Centenas de Servidores públicos do Estado de Minas Gerais, de todos os Poderes e de vários órgãos públicos, além de representantes da sociedade civil organizada e vários cidadãos, realizaram hoje (1º) um protesto em frente à Assembleia Legislativa de Minas Gerais (ALMG), no momento em que, dentro daquela Casa, 77 deputados eleitos em outubro tomavam posse.
Muitos manifestantes cobravam o pagamento do 13º salário do ano de 2018 dos Servidores do Executivo, parcelado em 11 vezes, bem como salários em dia. Além disso, protestavam contra a Reforma Administrativa defendida pelo novo Governador do Estado, Romeu Zema, que, segundo algumas entrevistas por ele até então concedidas, promete arrochar ainda mais a política salarial do Estado, bem como privatizar algumas estatais e terceirizar cargos públicos.
No que se refere ainda às propostas do novo governo estadual, que devem chegar ao Legislativo mineiro na próxima semana, também foi duramente criticada aquela que promete aumentar para, no mínimo, 14% (dos atuais 11%) a contribuição previdenciária dos servidores. Vários manifestantes, além de criticar as propostas do novo governo, não pouparam críticas aos governos passados por deixarem a situação dos servidores e das contas públicas chegarem até onde chegaram.

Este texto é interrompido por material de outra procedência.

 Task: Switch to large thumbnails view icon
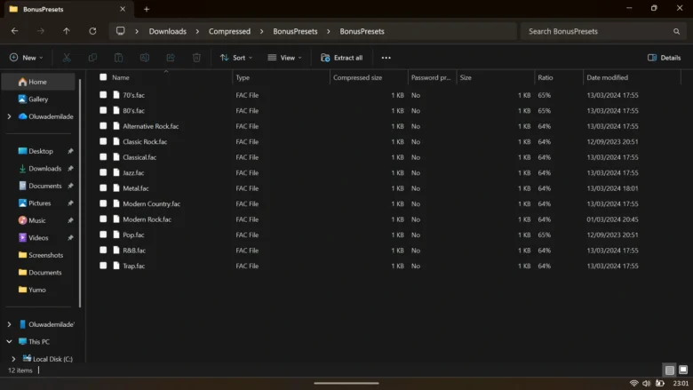682,370
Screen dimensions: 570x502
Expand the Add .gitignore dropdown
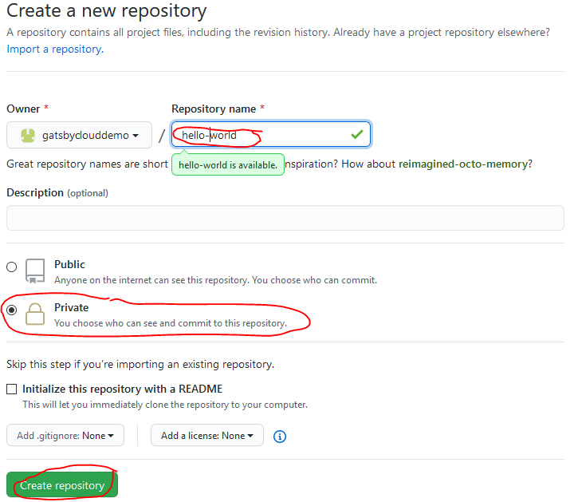click(x=65, y=435)
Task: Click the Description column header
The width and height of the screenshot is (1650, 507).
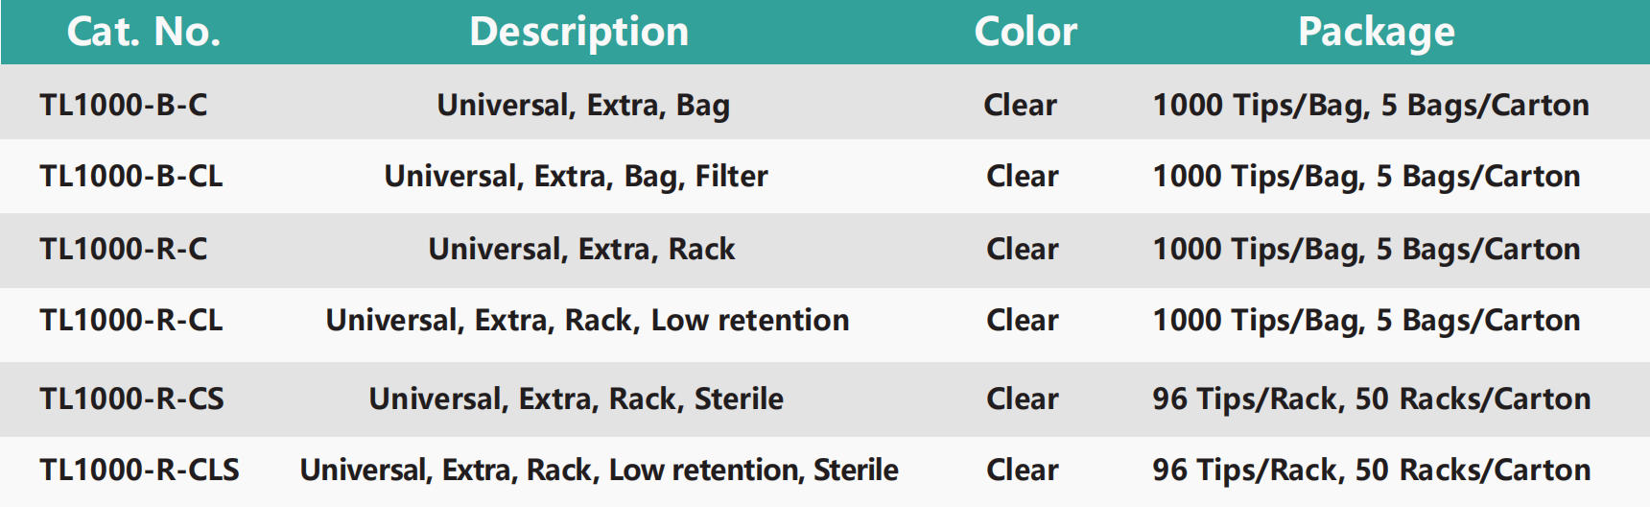Action: 578,32
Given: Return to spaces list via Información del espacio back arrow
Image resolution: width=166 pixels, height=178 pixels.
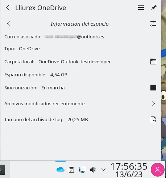Looking at the screenshot, I should pyautogui.click(x=9, y=24).
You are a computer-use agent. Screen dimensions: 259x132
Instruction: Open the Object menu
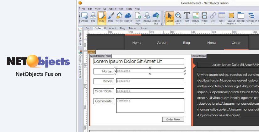pyautogui.click(x=112, y=9)
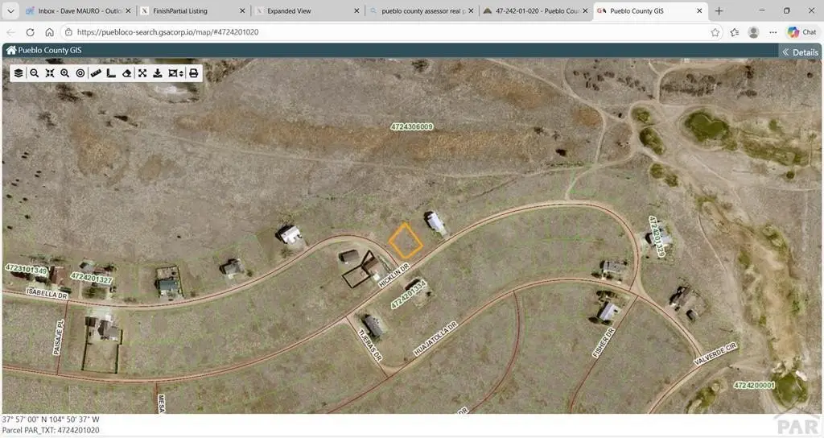Select the ruler distance measure tool
Viewport: 824px width, 438px height.
click(96, 73)
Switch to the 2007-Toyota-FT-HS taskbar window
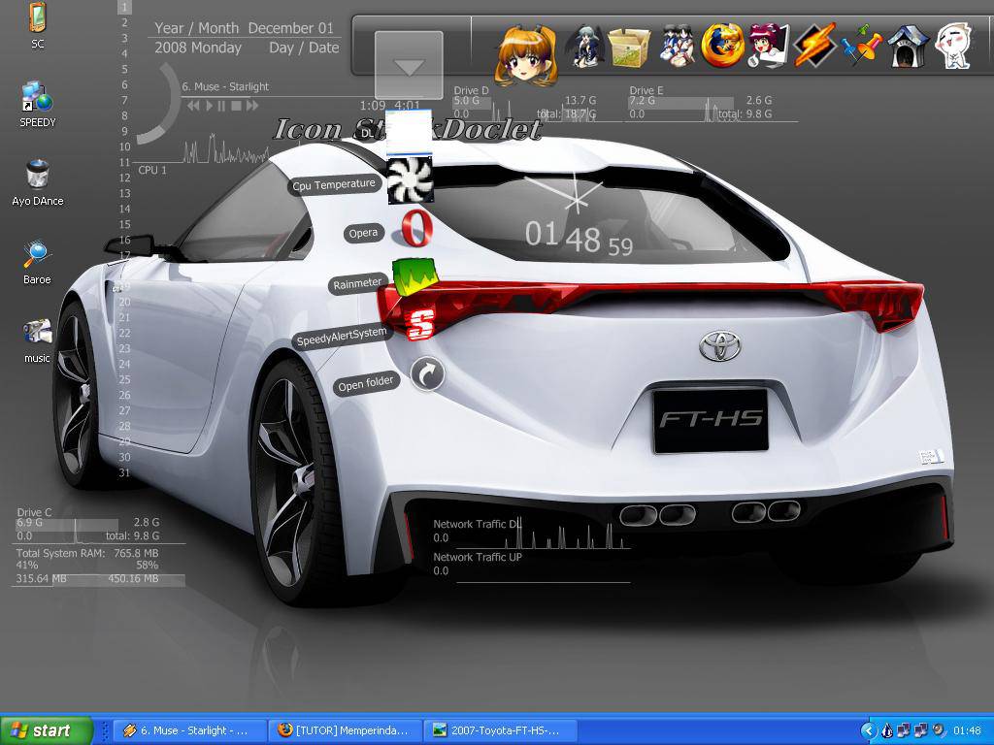Image resolution: width=994 pixels, height=745 pixels. [502, 730]
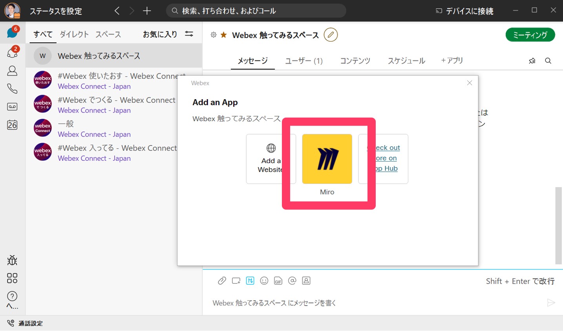Click the vertical scrollbar in message area
The height and width of the screenshot is (331, 563).
click(558, 226)
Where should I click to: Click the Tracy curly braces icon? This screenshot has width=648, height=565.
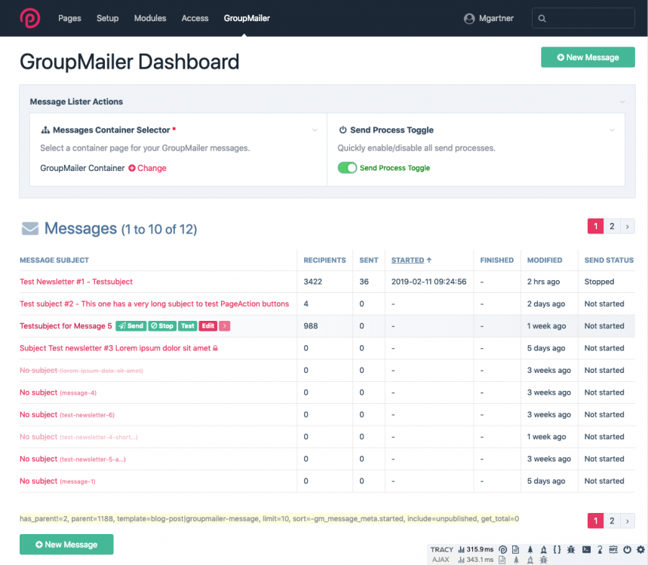point(557,550)
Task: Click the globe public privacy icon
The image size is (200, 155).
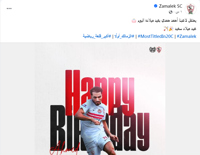Action: pyautogui.click(x=171, y=12)
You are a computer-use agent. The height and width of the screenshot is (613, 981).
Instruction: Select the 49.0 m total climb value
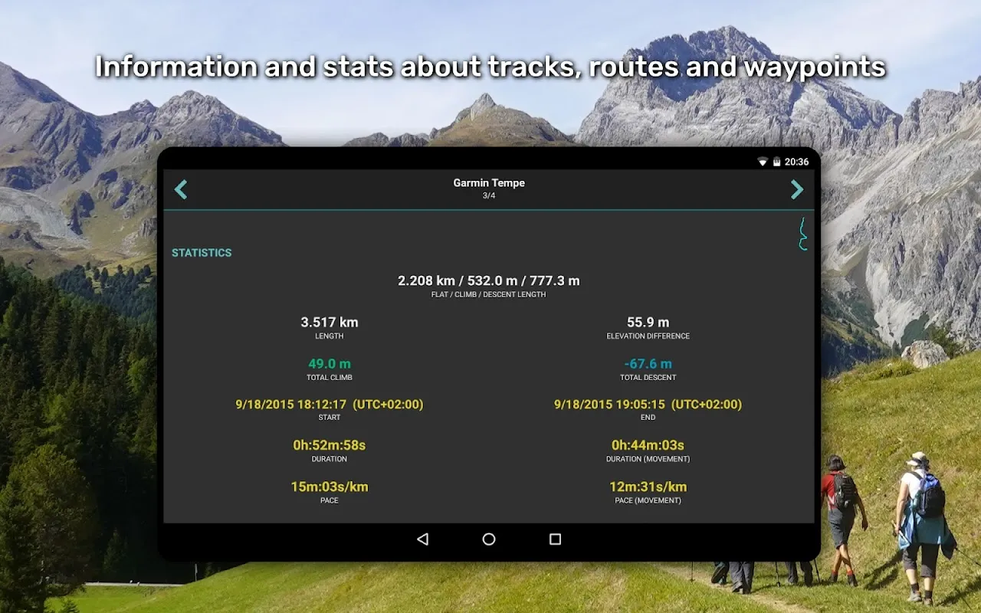coord(330,364)
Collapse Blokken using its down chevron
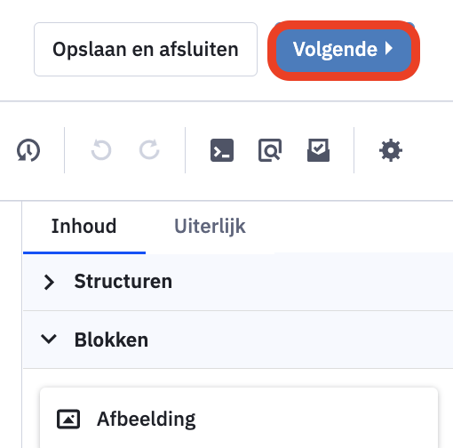Image resolution: width=453 pixels, height=448 pixels. tap(49, 340)
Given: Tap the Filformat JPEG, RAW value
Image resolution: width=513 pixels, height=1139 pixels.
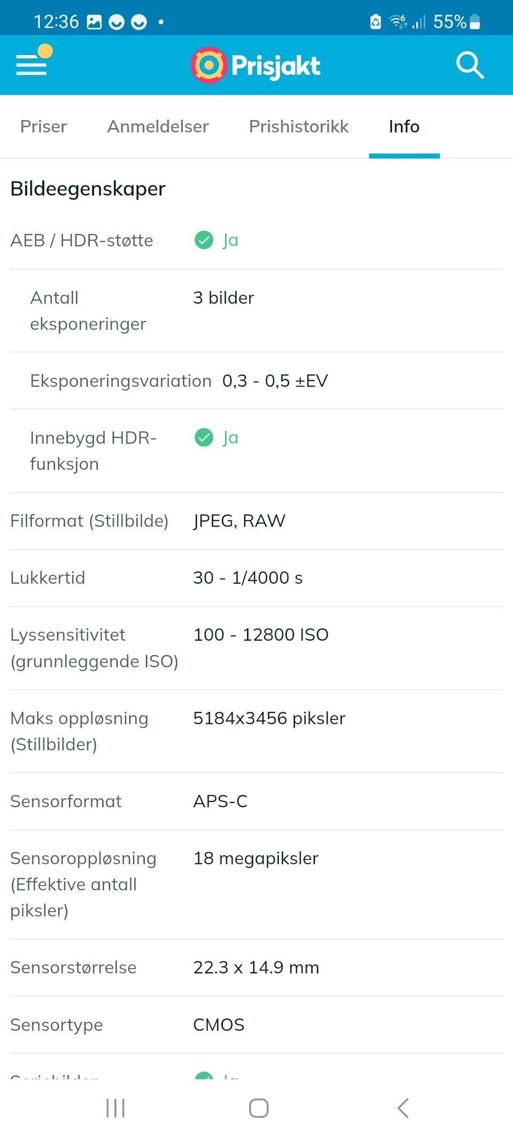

Lideranças sindicais presentes manifestaram também grande preocupação em relação ao programa de recuperação fiscal que o governo estadual promete assinar com o federal. É que, para tanto, é exigida contrapartida, como proibição da realização de concursos públicos, congelamento salarial e de carreira, além do impedimento de concessão de qualquer novo benefício. Os representantes sindicais entendem que os servidores já chegaram ao máximo do sacrifício e, portanto, retirar-lhes ainda mais direitos é inaceitável.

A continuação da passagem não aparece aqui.